TB Green^® Premix Ex Taq™ II FAST qPCR

推奨条件（シャトルPCR標準プロトコール）で良好な反応性が得られない場合には、下記の要領でプライマー濃度やPCR条件の検討を行う。また、反応系によっては、特性が異なる他のTB Green PremixシリーズリアルタイムPCR試薬（製品コード RR820A/B、RR420S/A/B、RR091A/B）を用いることにより、反応性が大きく改善することもある。
実験条件を選ぶ際には、反応特異性と増幅効率の両方を考慮して総合的に判断する。両方のバランスが取れた実験系では広い濃度範囲で正確な定量が可能である。

○ 反応特異性が高い実験系

• No Template Controlでプライマーダイマーなどの非特異的増幅が生じない。
• 目的産物以外の非特異的増幅が生じない。

○ 増幅効率が高い実験系

• 増幅産物がより早いサイクルで検出される（Ct値が小さい）。
• PCR増幅効率が高い（理論値である100％に近い）。

【プライマー濃度の検討】

プライマー濃度と反応特異性および増幅効率の間には、以下のような関係がある。
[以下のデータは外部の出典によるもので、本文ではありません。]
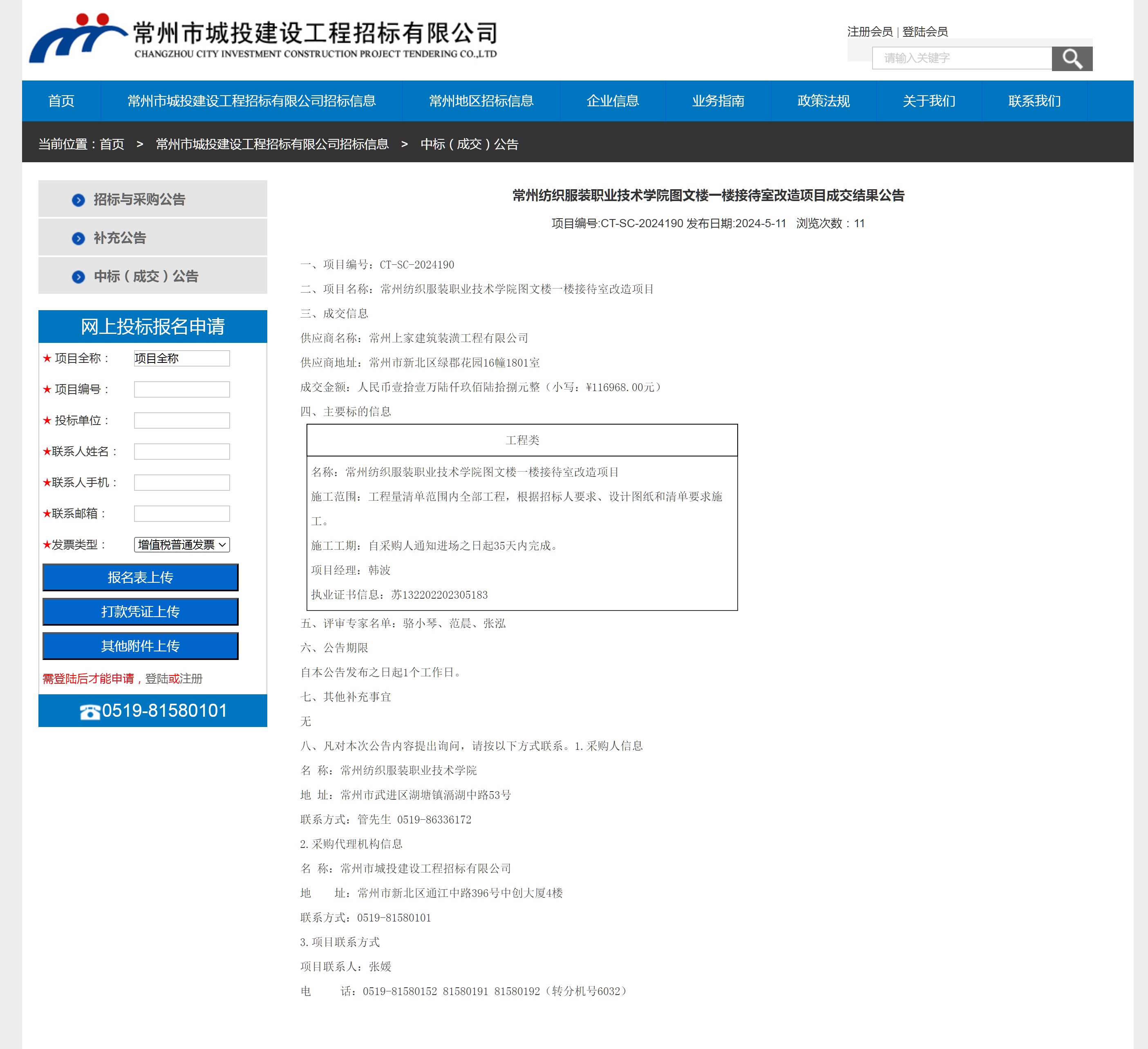Image resolution: width=1148 pixels, height=1049 pixels.
Task: Click 首页 breadcrumb link in 当前位置
Action: (x=112, y=144)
反応特異性を上げるにはプライマー濃度を下げ、 増幅効率を上げるにはプライマー濃度を上げる。

【PCR条件の検討】

• ○ 反応特異性を上げるには
  

  アニーリング温度を上げると反応特異性が改善することがある。増幅効率とのバランスを確認しながら、検討を行う。
  



• ○ 増幅効率を上げるには
  

  1）アニーリング温度/伸長温度を下げるか、3 step PCRに変更、または伸長時間時間を伸ばすことにより、増幅効率が改善することがある。以下の手順で検討を行う。
  

  2）変性温度を95℃から1℃ずつ92℃まで下げることにより、増幅効率が改善することがあります。
  



• ○ 初期変性について
  

  初期変性は通常95℃、30秒で充分である。環状プラスミドやゲノムDNAなど変性しにくい鋳型でも、ほとんどの場合、この条件で良好に反応できる。鋳型の状態によっては、95℃、1～2分程度に延長することが可能であるが、時間が長すぎると酵素の失活を招く恐れがあるので、2分以上の条件は推奨しない。